EXTRACTED ENTRIES
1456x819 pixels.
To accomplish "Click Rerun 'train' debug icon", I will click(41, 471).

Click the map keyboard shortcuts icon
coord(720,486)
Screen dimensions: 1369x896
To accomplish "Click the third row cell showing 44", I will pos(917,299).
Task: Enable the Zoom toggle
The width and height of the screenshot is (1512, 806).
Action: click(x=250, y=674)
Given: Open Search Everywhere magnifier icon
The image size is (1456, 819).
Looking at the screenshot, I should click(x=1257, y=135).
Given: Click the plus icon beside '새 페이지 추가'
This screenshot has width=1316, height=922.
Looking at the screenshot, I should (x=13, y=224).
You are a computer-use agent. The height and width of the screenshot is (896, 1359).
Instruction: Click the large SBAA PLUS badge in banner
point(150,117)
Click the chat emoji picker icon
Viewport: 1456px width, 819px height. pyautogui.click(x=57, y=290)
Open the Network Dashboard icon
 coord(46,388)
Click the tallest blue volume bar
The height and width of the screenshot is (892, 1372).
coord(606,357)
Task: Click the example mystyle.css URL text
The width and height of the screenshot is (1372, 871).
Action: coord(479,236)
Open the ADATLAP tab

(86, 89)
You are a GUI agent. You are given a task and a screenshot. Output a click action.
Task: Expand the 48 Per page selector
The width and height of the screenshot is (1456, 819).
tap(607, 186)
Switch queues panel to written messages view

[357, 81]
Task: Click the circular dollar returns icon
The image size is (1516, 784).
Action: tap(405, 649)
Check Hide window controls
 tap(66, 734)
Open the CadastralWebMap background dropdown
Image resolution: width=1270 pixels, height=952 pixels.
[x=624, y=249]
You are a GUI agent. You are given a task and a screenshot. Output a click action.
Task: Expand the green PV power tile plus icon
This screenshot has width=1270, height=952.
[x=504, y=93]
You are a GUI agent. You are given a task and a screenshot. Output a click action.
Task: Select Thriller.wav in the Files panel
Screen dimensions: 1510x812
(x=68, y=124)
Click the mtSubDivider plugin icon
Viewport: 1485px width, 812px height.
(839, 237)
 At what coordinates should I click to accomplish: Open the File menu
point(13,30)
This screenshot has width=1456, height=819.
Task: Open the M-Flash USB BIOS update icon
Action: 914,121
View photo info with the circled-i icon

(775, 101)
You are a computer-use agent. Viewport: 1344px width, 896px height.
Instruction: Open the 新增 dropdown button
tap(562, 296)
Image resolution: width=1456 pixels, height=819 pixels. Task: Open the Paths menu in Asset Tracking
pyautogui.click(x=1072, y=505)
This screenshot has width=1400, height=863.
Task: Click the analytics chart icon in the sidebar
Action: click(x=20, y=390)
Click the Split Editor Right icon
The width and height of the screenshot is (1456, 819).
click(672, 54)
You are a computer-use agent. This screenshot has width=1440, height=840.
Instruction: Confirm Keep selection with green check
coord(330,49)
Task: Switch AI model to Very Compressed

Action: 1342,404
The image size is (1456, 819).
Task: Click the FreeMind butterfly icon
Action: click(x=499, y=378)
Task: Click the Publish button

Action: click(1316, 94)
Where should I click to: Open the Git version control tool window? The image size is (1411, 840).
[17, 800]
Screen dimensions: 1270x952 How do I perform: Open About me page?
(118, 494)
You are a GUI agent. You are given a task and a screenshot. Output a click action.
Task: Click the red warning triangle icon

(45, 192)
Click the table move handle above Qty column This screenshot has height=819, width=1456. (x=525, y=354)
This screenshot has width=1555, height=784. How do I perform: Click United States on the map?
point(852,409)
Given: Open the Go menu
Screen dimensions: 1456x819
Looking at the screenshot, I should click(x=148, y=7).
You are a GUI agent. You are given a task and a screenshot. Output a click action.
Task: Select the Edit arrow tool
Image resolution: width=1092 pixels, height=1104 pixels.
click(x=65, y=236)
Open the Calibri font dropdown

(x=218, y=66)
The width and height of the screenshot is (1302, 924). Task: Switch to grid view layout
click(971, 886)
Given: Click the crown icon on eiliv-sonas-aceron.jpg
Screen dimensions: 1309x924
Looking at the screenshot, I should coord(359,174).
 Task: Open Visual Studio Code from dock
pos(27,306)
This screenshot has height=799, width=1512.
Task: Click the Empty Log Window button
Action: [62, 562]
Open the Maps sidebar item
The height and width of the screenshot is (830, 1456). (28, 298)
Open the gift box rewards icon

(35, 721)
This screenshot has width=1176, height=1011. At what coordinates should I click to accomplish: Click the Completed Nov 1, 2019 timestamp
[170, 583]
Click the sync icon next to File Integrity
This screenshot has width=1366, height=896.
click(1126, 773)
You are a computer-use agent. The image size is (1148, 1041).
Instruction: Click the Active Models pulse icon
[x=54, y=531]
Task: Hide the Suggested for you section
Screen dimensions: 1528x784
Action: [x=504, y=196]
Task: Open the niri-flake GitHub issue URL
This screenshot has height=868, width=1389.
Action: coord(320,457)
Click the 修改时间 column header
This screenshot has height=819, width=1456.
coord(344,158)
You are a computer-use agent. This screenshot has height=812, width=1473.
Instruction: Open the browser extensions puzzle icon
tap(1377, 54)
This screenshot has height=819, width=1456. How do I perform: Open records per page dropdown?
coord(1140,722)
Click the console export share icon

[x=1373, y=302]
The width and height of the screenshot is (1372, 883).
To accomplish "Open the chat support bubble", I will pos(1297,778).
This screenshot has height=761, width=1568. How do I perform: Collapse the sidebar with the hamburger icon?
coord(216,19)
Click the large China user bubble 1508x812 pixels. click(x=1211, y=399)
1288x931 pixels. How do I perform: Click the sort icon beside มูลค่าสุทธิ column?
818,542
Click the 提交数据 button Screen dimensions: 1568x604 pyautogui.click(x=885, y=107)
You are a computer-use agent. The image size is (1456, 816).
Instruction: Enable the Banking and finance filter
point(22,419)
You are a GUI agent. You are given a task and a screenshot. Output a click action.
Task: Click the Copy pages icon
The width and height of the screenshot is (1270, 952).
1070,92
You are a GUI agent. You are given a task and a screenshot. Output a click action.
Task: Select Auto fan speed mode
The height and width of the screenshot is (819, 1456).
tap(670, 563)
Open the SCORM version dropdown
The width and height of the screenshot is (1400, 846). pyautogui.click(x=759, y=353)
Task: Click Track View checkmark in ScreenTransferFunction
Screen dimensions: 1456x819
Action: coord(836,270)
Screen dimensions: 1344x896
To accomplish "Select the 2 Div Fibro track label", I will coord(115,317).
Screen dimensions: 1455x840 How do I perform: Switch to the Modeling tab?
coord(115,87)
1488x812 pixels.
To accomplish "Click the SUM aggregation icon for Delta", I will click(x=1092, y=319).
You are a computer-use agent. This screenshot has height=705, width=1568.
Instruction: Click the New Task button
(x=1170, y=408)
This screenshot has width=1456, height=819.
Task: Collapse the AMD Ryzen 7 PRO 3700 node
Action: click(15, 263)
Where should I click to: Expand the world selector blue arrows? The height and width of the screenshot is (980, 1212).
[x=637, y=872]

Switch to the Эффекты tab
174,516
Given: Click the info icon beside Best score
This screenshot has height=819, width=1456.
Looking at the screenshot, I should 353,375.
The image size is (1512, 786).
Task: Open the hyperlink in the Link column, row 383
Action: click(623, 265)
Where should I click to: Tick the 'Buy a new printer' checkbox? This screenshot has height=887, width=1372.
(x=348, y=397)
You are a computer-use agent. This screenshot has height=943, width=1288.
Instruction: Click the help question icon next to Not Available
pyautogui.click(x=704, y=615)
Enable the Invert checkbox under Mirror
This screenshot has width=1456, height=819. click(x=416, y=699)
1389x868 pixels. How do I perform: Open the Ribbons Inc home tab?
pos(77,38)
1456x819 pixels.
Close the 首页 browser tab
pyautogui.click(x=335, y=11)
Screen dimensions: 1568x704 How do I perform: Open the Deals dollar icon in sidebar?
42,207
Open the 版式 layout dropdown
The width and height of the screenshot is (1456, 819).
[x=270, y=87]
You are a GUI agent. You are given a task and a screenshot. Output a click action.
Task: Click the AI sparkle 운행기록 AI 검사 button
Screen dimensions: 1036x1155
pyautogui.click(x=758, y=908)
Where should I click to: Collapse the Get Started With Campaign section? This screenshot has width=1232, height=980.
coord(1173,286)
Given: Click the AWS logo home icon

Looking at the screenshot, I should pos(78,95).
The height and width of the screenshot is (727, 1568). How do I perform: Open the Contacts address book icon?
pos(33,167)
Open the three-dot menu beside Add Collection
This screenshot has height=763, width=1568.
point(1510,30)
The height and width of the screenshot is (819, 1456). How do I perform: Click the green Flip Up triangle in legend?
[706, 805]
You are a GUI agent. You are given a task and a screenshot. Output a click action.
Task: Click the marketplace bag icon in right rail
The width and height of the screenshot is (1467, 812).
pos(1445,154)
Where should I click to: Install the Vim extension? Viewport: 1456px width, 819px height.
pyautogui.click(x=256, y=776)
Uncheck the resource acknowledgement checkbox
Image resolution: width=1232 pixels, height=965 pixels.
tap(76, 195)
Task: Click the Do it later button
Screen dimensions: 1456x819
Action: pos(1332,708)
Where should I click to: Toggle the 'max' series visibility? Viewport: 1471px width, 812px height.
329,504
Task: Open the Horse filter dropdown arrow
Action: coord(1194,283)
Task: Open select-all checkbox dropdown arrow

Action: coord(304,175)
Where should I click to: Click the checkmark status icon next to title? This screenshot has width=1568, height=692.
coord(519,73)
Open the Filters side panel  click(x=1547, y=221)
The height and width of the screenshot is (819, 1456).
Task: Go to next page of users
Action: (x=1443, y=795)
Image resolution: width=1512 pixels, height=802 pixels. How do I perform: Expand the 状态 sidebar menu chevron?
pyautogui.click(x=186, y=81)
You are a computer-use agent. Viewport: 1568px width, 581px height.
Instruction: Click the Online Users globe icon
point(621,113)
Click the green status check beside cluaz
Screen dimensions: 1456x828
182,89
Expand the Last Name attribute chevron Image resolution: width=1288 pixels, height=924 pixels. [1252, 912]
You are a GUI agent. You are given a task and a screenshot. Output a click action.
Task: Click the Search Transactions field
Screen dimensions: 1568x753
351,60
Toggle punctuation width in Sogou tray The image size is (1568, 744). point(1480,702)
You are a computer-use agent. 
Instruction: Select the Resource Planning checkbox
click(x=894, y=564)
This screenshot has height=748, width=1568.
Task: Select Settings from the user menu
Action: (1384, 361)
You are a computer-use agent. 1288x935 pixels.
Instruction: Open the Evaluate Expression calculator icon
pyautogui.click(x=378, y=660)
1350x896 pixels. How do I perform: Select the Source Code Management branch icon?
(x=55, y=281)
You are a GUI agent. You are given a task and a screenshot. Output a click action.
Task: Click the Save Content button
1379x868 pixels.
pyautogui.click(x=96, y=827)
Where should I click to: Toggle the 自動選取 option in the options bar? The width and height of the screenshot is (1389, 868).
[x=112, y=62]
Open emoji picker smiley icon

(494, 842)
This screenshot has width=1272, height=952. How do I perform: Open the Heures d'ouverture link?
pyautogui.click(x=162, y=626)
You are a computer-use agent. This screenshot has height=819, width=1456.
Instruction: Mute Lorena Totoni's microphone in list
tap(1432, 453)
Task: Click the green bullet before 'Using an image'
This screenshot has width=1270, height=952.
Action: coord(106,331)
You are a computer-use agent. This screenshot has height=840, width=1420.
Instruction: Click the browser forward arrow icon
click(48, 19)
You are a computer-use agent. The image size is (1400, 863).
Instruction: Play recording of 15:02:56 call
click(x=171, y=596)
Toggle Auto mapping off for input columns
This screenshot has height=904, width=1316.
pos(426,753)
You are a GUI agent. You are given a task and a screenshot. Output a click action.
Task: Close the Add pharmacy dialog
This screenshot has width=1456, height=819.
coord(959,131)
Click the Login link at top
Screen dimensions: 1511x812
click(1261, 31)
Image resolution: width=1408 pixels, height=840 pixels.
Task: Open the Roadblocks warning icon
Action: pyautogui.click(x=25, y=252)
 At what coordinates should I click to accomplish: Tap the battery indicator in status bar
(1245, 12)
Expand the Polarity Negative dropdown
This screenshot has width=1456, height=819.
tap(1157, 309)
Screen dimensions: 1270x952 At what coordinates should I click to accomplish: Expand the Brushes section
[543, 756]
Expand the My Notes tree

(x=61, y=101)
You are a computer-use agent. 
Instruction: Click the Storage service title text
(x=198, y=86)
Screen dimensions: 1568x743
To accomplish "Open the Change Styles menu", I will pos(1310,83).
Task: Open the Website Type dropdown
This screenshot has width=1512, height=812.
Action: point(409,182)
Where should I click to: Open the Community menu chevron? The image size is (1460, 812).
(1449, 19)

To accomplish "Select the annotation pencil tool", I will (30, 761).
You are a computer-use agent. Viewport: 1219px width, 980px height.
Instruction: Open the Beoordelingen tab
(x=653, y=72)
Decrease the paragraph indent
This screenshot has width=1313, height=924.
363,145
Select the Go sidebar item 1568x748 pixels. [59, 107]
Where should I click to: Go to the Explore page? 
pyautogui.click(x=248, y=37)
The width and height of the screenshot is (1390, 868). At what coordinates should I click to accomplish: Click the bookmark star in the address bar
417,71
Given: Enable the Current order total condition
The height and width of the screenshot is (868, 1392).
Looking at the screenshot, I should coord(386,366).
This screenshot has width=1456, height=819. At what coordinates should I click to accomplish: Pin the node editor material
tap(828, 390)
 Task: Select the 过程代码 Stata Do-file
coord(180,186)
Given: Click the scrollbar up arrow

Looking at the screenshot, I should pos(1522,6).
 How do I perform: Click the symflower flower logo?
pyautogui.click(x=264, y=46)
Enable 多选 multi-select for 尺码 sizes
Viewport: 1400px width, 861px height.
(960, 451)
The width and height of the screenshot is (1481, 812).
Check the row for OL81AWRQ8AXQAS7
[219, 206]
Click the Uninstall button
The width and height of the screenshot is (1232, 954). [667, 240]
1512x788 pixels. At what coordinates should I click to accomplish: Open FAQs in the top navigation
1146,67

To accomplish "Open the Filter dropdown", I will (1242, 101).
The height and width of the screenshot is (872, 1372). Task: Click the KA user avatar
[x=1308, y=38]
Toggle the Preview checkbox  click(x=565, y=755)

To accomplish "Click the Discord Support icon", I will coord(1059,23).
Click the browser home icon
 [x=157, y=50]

ACTION ITEM
Write out only the lines that run from the line containing "The image size is (1516, 784)." through the line containing "has width=1440, height=840.", both included, exactly as they appear above.

EXERCISE RESPONSE
The image size is (1516, 784).
Action: tap(405, 649)
Check Hide window controls
 tap(66, 734)
Open the CadastralWebMap background dropdown
Image resolution: width=1270 pixels, height=952 pixels.
[x=624, y=249]
You are a GUI agent. You are given a task and a screenshot. Output a click action.
Task: Expand the green PV power tile plus icon
This screenshot has width=1270, height=952.
[x=504, y=93]
You are a GUI agent. You are given a task and a screenshot. Output a click action.
Task: Select Thriller.wav in the Files panel
Screen dimensions: 1510x812
(x=68, y=124)
Click the mtSubDivider plugin icon
Viewport: 1485px width, 812px height.
(839, 237)
 At what coordinates should I click to accomplish: Open the File menu
point(13,30)
This screenshot has width=1456, height=819.
Task: Open the M-Flash USB BIOS update icon
Action: 914,121
View photo info with the circled-i icon

(775, 101)
You are a computer-use agent. Viewport: 1344px width, 896px height.
Instruction: Open the 新增 dropdown button
tap(562, 296)
Image resolution: width=1456 pixels, height=819 pixels. Task: Open the Paths menu in Asset Tracking
pyautogui.click(x=1072, y=505)
This screenshot has width=1400, height=863.
Task: Click the analytics chart icon in the sidebar
Action: click(x=20, y=390)
Click the Split Editor Right icon
The width and height of the screenshot is (1456, 819).
click(672, 54)
You are a computer-use agent. This screenshot has width=1440, height=840.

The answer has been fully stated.